___ Dataset records ___

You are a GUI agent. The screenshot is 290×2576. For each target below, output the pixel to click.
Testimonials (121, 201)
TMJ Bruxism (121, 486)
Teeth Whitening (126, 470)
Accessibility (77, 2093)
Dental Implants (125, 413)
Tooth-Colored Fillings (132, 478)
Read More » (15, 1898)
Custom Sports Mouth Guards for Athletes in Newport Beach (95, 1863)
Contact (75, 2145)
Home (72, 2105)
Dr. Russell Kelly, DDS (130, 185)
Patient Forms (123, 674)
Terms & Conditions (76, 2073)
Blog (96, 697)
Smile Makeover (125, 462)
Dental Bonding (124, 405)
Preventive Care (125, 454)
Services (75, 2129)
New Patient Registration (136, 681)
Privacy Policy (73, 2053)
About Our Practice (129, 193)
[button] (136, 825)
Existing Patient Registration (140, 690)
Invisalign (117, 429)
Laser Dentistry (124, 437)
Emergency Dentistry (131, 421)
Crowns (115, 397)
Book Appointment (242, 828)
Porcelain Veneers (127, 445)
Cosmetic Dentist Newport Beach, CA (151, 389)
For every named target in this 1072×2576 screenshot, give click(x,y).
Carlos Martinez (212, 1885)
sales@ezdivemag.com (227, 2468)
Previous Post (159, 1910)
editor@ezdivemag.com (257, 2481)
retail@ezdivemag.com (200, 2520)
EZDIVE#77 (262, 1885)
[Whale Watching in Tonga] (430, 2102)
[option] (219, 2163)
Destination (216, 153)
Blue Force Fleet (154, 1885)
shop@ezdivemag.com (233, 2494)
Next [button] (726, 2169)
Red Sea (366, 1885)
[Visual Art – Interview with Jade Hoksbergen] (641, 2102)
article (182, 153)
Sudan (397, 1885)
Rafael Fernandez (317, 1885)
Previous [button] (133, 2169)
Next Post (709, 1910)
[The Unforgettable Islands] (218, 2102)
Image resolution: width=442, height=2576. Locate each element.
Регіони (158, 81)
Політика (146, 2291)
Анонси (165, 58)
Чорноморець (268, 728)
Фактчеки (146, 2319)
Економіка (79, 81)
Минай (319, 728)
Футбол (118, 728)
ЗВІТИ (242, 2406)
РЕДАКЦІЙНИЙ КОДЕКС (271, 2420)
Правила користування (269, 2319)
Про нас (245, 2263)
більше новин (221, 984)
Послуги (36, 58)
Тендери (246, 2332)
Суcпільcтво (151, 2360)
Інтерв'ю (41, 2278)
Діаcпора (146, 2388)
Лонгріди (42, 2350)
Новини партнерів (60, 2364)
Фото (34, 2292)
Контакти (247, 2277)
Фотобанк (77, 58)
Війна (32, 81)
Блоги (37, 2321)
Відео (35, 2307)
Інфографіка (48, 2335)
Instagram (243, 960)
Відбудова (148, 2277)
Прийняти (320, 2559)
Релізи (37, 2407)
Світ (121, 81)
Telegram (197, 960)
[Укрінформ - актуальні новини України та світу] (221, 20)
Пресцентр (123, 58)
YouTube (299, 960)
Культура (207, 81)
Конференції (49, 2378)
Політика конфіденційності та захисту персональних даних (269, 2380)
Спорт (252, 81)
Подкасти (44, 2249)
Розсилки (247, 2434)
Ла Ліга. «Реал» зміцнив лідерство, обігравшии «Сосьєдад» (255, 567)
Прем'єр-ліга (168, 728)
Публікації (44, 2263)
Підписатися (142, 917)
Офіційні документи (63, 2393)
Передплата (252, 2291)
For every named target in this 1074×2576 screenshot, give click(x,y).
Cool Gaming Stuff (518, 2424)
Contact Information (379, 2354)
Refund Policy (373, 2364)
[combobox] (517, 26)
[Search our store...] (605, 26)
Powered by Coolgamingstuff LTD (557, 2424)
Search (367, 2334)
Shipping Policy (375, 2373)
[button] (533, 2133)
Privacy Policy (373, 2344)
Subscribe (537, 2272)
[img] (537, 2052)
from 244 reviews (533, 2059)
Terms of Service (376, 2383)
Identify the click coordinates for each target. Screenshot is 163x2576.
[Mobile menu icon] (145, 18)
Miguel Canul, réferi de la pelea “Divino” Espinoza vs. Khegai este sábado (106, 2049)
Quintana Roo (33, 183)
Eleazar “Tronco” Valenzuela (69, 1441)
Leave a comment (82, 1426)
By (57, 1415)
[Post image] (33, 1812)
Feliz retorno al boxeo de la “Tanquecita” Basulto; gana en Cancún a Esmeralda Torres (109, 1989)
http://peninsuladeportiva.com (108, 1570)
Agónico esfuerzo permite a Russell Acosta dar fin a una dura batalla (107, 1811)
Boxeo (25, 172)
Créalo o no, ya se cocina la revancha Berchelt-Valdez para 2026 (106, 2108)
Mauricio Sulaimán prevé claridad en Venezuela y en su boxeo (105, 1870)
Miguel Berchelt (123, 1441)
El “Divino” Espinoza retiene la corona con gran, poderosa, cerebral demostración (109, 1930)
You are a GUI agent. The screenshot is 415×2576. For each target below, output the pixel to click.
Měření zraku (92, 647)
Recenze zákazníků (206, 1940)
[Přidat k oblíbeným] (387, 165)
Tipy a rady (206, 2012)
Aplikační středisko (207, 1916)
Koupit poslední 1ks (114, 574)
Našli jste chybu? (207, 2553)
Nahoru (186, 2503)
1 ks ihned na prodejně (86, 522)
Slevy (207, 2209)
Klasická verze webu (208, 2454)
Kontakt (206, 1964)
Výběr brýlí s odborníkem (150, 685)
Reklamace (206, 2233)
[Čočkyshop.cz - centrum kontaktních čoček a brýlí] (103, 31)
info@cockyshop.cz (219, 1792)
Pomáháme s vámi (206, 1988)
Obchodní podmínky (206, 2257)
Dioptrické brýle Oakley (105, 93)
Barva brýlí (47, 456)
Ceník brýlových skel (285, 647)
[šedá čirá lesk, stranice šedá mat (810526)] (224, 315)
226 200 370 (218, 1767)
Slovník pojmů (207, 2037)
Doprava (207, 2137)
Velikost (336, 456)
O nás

___

* [Goal of the exercise]:
Would you print, exactly as written, every line above from the one holding "Telegram (197, 960)" through the one holding "Miguel Berchelt (123, 1441)", with both included and no other lines?

* [Reply]:
Telegram (197, 960)
[Укрінформ - актуальні новини України та світу] (221, 20)
Пресцентр (123, 58)
YouTube (299, 960)
Культура (207, 81)
Конференції (49, 2378)
Політика конфіденційності та захисту персональних даних (269, 2380)
Спорт (252, 81)
Подкасти (44, 2249)
Розсилки (247, 2434)
Ла Ліга. «Реал» зміцнив лідерство, обігравшии «Сосьєдад» (255, 567)
Прем'єр-ліга (168, 728)
Публікації (44, 2263)
Підписатися (142, 917)
Офіційні документи (63, 2393)
Передплата (252, 2291)
For every named target in this 1074×2576 screenshot, give click(x,y).
Cool Gaming Stuff (518, 2424)
Contact Information (379, 2354)
Refund Policy (373, 2364)
[combobox] (517, 26)
[Search our store...] (605, 26)
Powered by Coolgamingstuff LTD (557, 2424)
Search (367, 2334)
Shipping Policy (375, 2373)
[button] (533, 2133)
Privacy Policy (373, 2344)
Subscribe (537, 2272)
[img] (537, 2052)
from 244 reviews (533, 2059)
Terms of Service (376, 2383)
Identify the click coordinates for each target. Screenshot is 163x2576.
[Mobile menu icon] (145, 18)
Miguel Canul, réferi de la pelea “Divino” Espinoza vs. Khegai este sábado (106, 2049)
Quintana Roo (33, 183)
Eleazar “Tronco” Valenzuela (69, 1441)
Leave a comment (82, 1426)
By (57, 1415)
[Post image] (33, 1812)
Feliz retorno al boxeo de la “Tanquecita” Basulto; gana en Cancún a Esmeralda Torres (109, 1989)
http://peninsuladeportiva.com (108, 1570)
Agónico esfuerzo permite a Russell Acosta dar fin a una dura batalla (107, 1811)
Boxeo (25, 172)
Créalo o no, ya se cocina la revancha Berchelt-Valdez para 2026 (106, 2108)
Mauricio Sulaimán prevé claridad en Venezuela y en su boxeo (105, 1870)
Miguel Berchelt (123, 1441)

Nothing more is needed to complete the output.